Police shoot suspect in German car attack


(MENAFN- Gulf Times) A man drove into a crowd standing by a bakery in the southwestern German town of Heidelberg yesterday, injuring three people.
A police spokesman said it was not yet possible to say whether it was a terrorist attack.
Police said in a statement that one of the injured was seriously hurt.
The suspect was seen getting out of the car with a knife and was later tracked down to near a swimming pool.
He is now in a hospital in Heidelberg having been shot by police while being arrested, leaving him seriously injured, they said.
Regional newspaper Rhein-Neckar-Zeitung said he was not fit to be questioned.
Investigations by the public prosecutors' office in Heidelberg and the town's criminal police were continuing, police said.
Rhein-Neckar-Zeitung cited police as saying that the suspect was a young German man.
German daily Bild reported that the suspect was suffering from psychiatric troubles, but authorities have made no comment on that claim.
The newspaper said the suspect had stopped at a red traffic light and when it turned green put his foot down before hitting the group of people at high speed and crashing the vehicle into a pillar.

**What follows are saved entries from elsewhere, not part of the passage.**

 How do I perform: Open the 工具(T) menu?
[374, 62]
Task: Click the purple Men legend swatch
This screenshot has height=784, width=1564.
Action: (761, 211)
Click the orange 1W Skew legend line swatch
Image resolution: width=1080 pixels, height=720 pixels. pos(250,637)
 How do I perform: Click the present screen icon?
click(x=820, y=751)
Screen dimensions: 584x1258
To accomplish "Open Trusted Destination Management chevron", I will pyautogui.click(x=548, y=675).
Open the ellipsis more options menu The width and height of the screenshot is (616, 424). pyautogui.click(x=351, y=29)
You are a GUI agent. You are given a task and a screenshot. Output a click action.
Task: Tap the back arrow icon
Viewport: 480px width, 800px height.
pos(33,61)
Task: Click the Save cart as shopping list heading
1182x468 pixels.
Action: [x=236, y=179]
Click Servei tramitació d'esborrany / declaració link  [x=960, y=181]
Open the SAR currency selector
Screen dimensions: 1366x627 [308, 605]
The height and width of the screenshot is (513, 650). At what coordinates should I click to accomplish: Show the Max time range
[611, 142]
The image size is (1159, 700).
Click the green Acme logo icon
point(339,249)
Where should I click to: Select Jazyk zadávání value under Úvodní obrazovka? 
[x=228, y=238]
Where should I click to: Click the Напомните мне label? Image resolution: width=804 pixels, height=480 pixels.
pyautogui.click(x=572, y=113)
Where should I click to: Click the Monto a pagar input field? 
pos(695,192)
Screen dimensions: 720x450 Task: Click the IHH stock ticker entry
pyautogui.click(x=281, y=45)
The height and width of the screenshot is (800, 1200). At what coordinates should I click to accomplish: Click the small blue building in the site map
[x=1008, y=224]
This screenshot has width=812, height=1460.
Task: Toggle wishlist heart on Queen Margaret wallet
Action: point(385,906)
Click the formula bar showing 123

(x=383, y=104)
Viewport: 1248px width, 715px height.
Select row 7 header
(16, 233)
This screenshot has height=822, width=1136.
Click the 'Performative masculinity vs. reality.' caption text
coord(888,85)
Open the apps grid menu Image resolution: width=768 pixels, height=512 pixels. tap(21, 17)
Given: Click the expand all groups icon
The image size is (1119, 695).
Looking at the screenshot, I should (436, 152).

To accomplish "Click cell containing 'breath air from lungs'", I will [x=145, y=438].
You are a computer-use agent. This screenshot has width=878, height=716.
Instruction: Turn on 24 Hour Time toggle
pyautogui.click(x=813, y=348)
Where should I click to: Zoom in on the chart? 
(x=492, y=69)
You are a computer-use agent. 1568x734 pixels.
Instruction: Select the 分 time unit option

The German authorities are on high alert after a failed Tunisian asylum-seeker, Anis Amri, drove a truck into a Christmas market in Berlin on December 19, killing 12 people.
He was killed four days later in a shootout with police outside Milan.
The Berlin carnage evoked memories of the July truck assault in the French Riviera city of Nice, where 86 people were killed by a Tunisian Islamic State group-sympathiser.
Meanwhile, Italy has deported two Tunisian asylum-seekers who have been classed as a danger to national security, the interior ministry in Rome said yesterday.
One of the two deportees is thought to have been in contact with Amri.
The 44-year-old is thought to have met the prospective attacker in June 2015 while staying with another man from Tunisia.
That man has since landed in jail in Italy.
After arriving in Italy as an asylum-seeker in 2011, Amri spent four years in jail for various offences.
It is unclear whether he fled from Berlin to Italy in the wake of the attack because he still had contacts in his former host country.
The Italian interior ministry says that 147 suspected extremists have been deported from the country since January 2015.